**Required work:**
Quote, word for word, the line containing "Instruction: Check option (E) in 组合得分1" and all lines that follow it to the end of the records, with no pictures.

**Stored data:**
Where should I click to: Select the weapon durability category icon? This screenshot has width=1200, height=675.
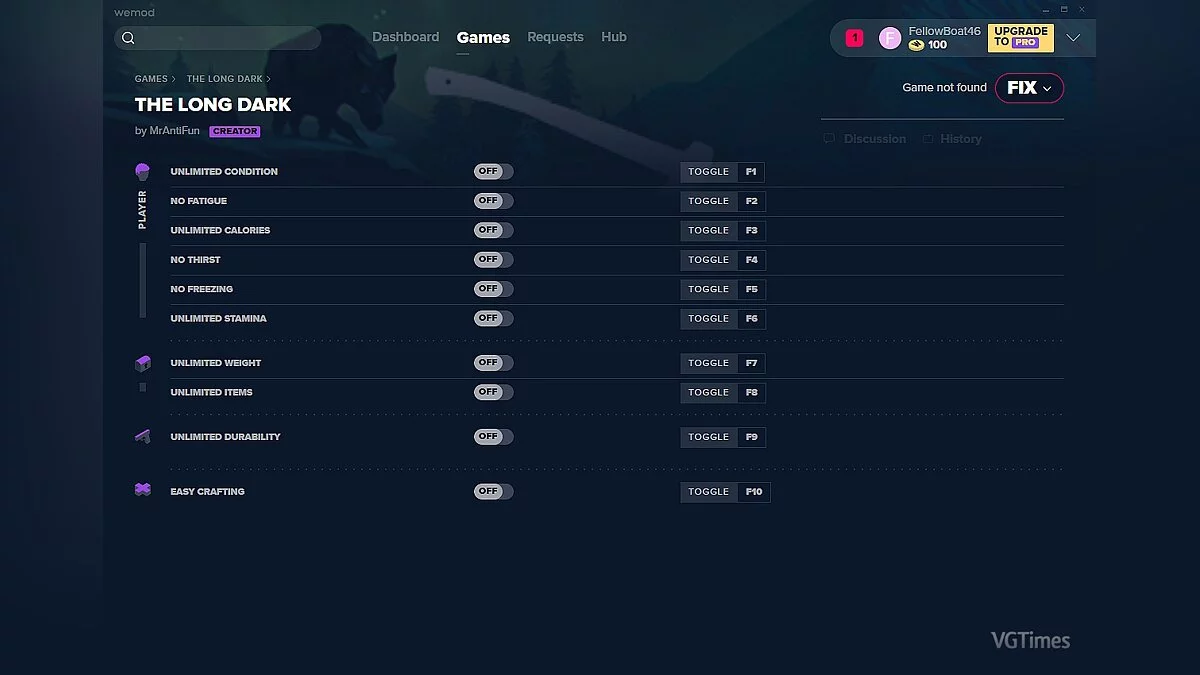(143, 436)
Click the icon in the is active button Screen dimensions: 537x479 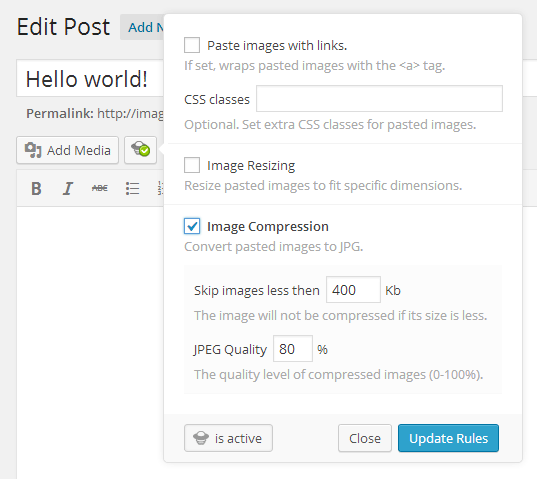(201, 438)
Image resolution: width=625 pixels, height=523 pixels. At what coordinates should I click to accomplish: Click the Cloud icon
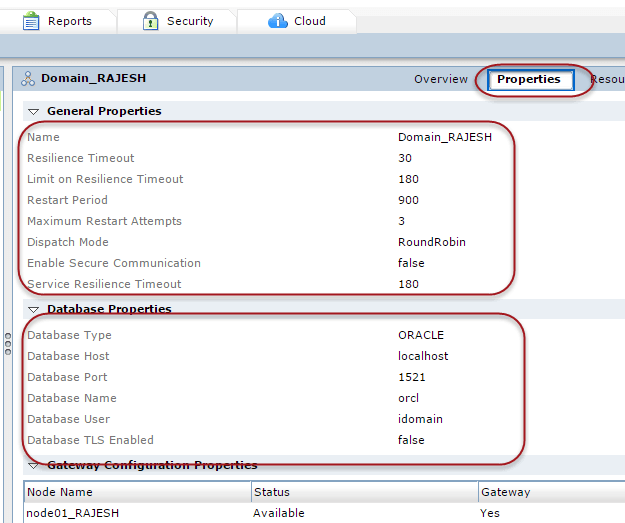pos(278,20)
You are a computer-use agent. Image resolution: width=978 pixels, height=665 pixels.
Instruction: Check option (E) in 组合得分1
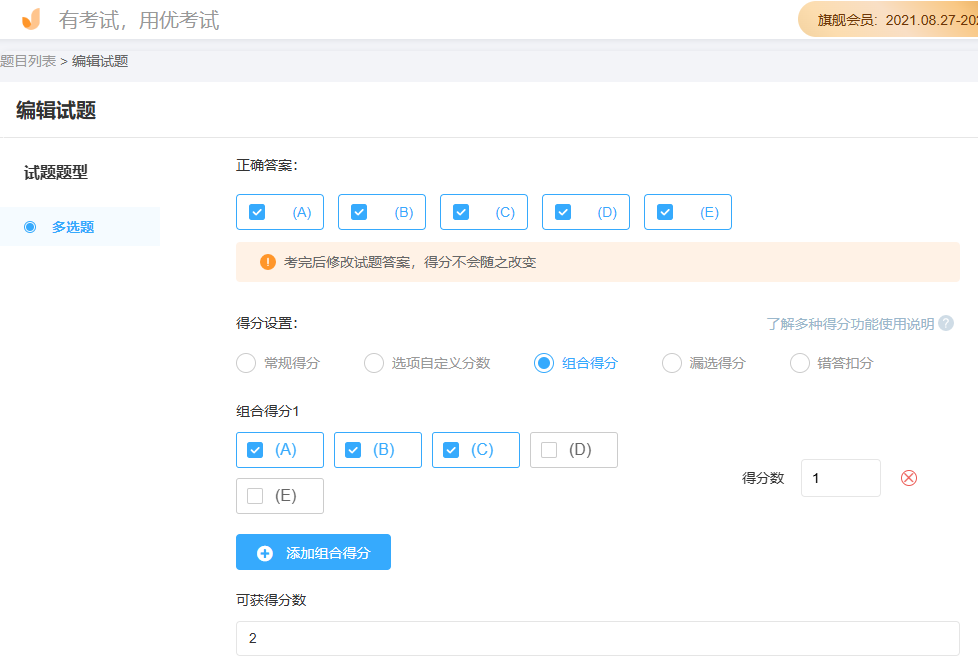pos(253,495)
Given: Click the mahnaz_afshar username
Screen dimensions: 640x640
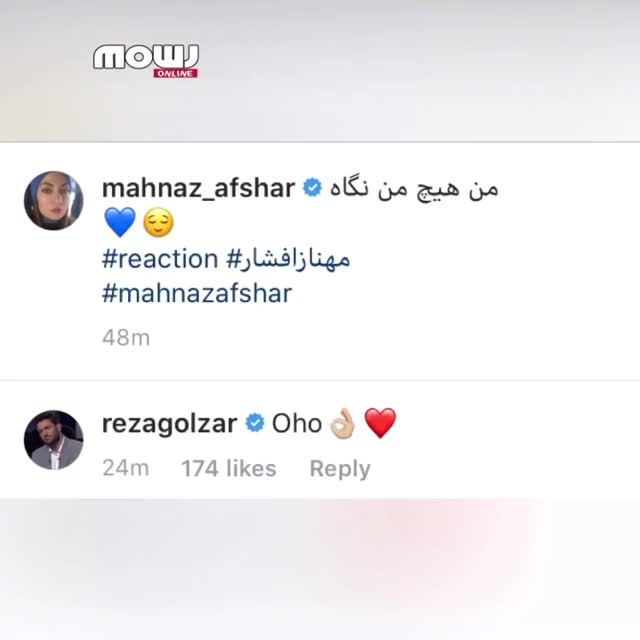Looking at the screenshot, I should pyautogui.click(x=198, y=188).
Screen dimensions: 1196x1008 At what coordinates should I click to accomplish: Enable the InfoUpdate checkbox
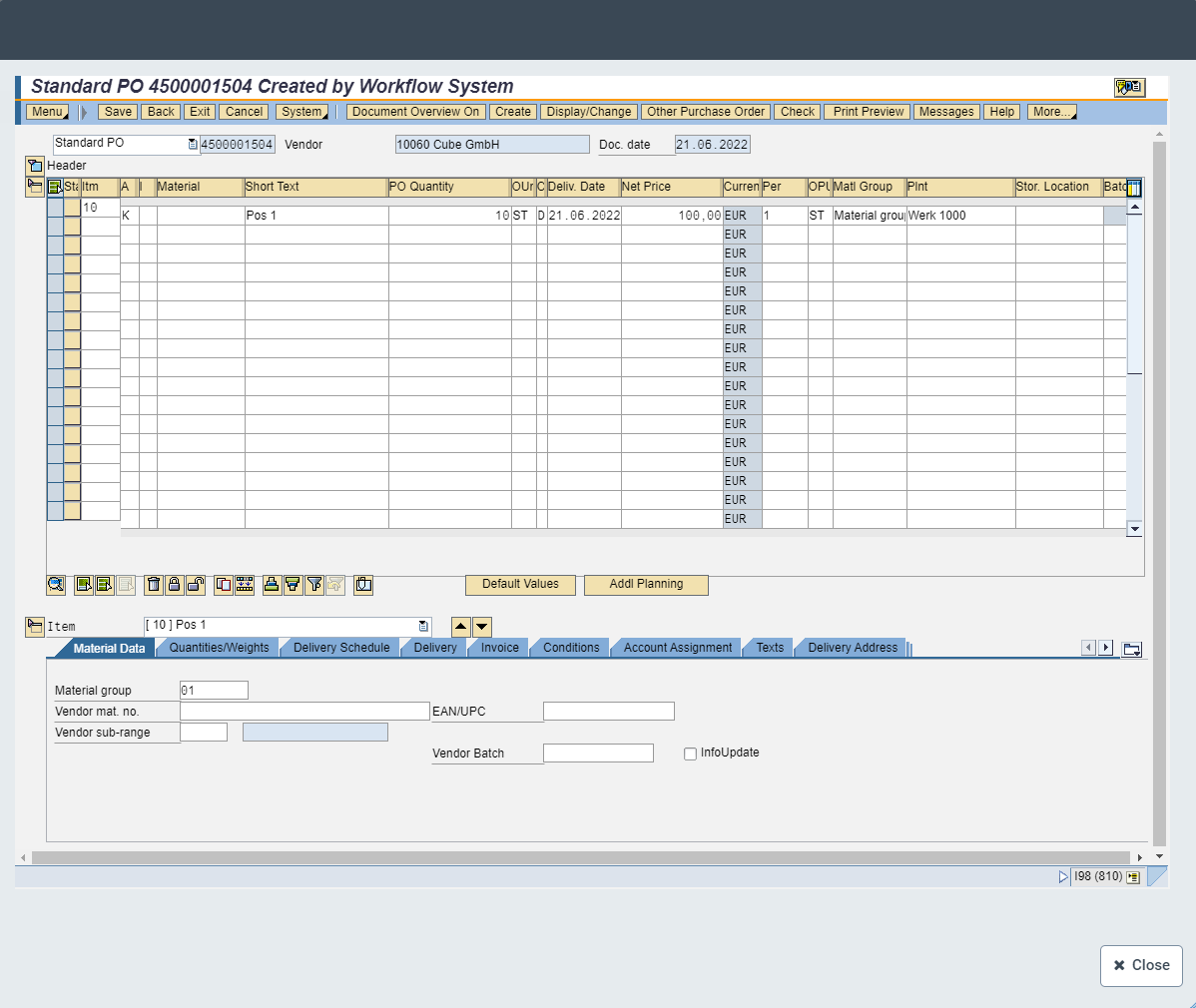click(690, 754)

**Answer to the problem:**
Instruction: Check option (E) in 组合得分1
pos(253,495)
Given: Click the mahnaz_afshar username
Screen dimensions: 640x640
Looking at the screenshot, I should pyautogui.click(x=198, y=188).
Screen dimensions: 1196x1008 At what coordinates should I click to accomplish: Enable the InfoUpdate checkbox
click(690, 754)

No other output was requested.